Un problema típicamente humano
El resto de los seres vivos, aquellos que tachamos de menos inteligentes, no tienen estos problemas con el tiempo. Incluso los microbios más simples han desarrollado una especial habilidad para construir relojes y calendarios biológicos capaces hasta de compensar el retraso de la rotación terrestre. Las cianobacterias, tan pequeñas que si colocáramos 500 en línea recta apenas alcanzarían un milímetro y responsables de la producción de la mayor parte del oxígeno que respiramos hoy, son unos excelentes relojeros.
En las condiciones adecuadas se dividen exactamente una vez al día, y los millones de cianobacterias de un cultivo sincronizan con absoluta precisión su división celular. Otras algas unicelulares también son capaces de hacer lo mismo. Para ello, ponen en hora un reloj biológico basado en glicoproteínas transmembrana mediante el paso de luz o de oscuridad (del día a la noche) y se dividen exactamente ocho horas después del comienzo de la fase oscura.
Lo curioso es que si se les oculta información de cuándo es de día o de noche (manteniéndoles con luz artificial las 24 horas) su reloj sigue funcionando, se siguen dividiendo a su hora y esta información la trasladan sin ningún tipo de variación a las siguientes generaciones. Pero lo que resulta todavía más sorprendente es el hecho de que si se cultiva estos microorganismos en días artificiales de 16 horas (ocho de luz y ocho de oscuridad), que corresponde con la alternancia de los periodos de luz y oscuridad cuando nacieron hace tres mil millones de años, son capaces de recordar y seguir dividiéndose cada 16 horas, el tiempo en el que comenzaron a hacerlo.

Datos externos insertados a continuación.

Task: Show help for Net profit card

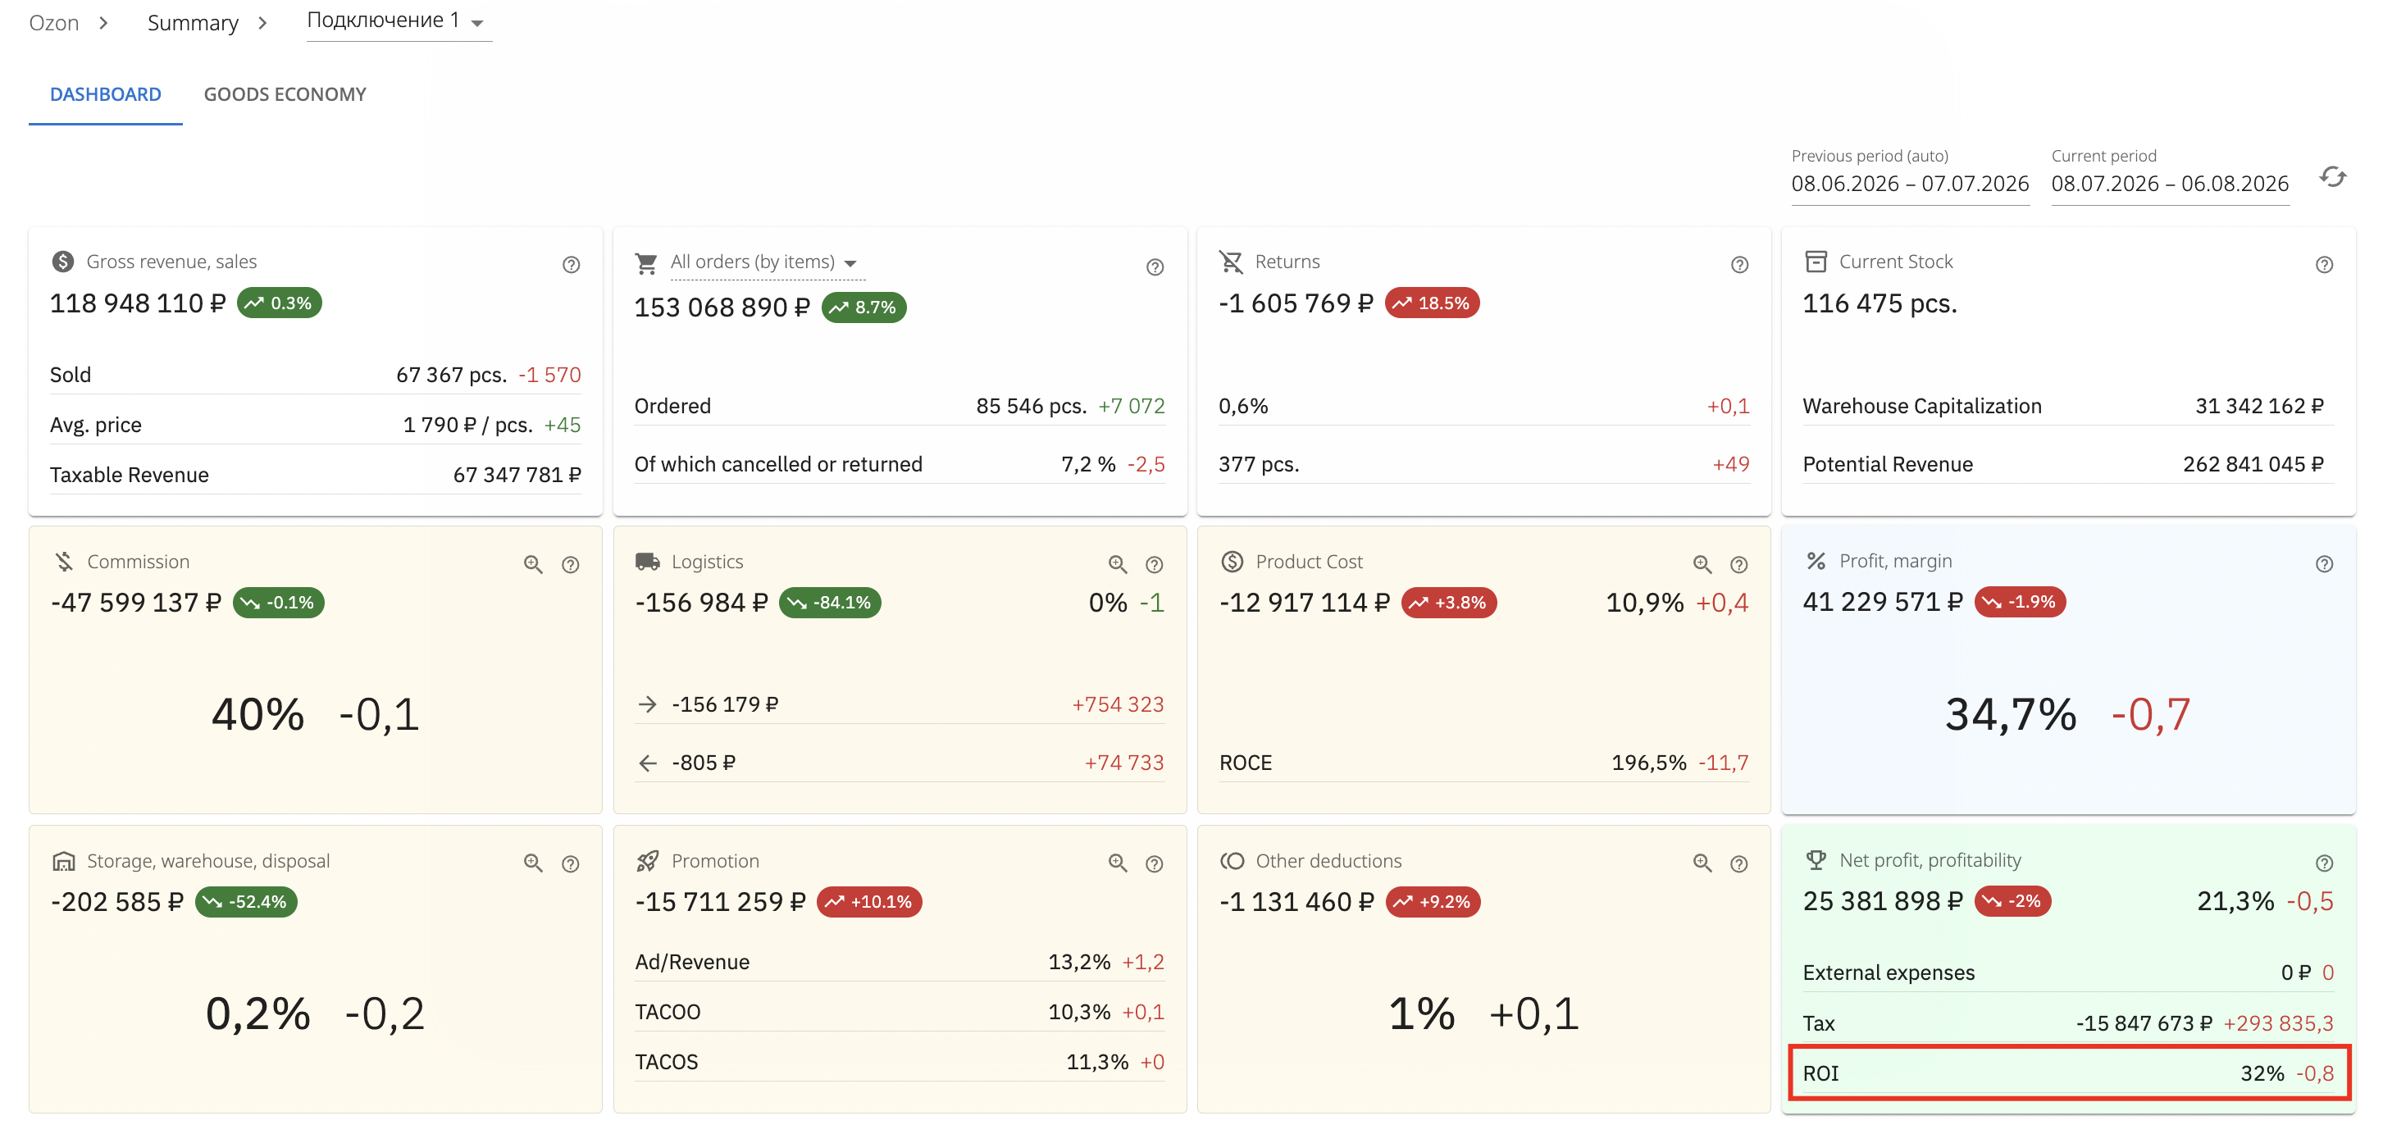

De modo similar actúan los dinoflagelados -esos que producen intoxicaciones a través del marisco-. Estos bichitos apenas viven una semana, pero saben con una precisión meridiana cuando llega el momento de proliferar intensamente, a principios de otoño, o cuando llega el momento de enquistarse para pasar el invierno, aunque lleven años confinados en un tubo de ensayo, permanentemente iluminados, a temperatura constante y con agua de mar artificial.
Otro alga, llamada Spirogyra inignis, es capaz de medir exactamente el paso de las horas y de los días. Su preciso calendario resulta un poco macabro, y tras contar 265 días se dirige de modo inexorable a una muerte genéticamente determinada.
La lista de ejemplos es interminable y pasa desde estos invertebrados a multitud de vertebrados. Todos los seres vivos, desde los más insignificantes a los más poderosos, con una inteligencia más simple o más compleja, parecen tener una variable en común: el esfuerzo constante y continuo de contar el tiempo. Tiempo que se dirige de momento en un único sentido y que nos lleva a salir del reino de los vivos.
Conociendo el final de la película, sólo cabe preguntarse si de verdad lo que pretendemos es atrapar el tiempo para alcanzar la inmortalidad que se nos ha negado, precisamente, por estar vivos.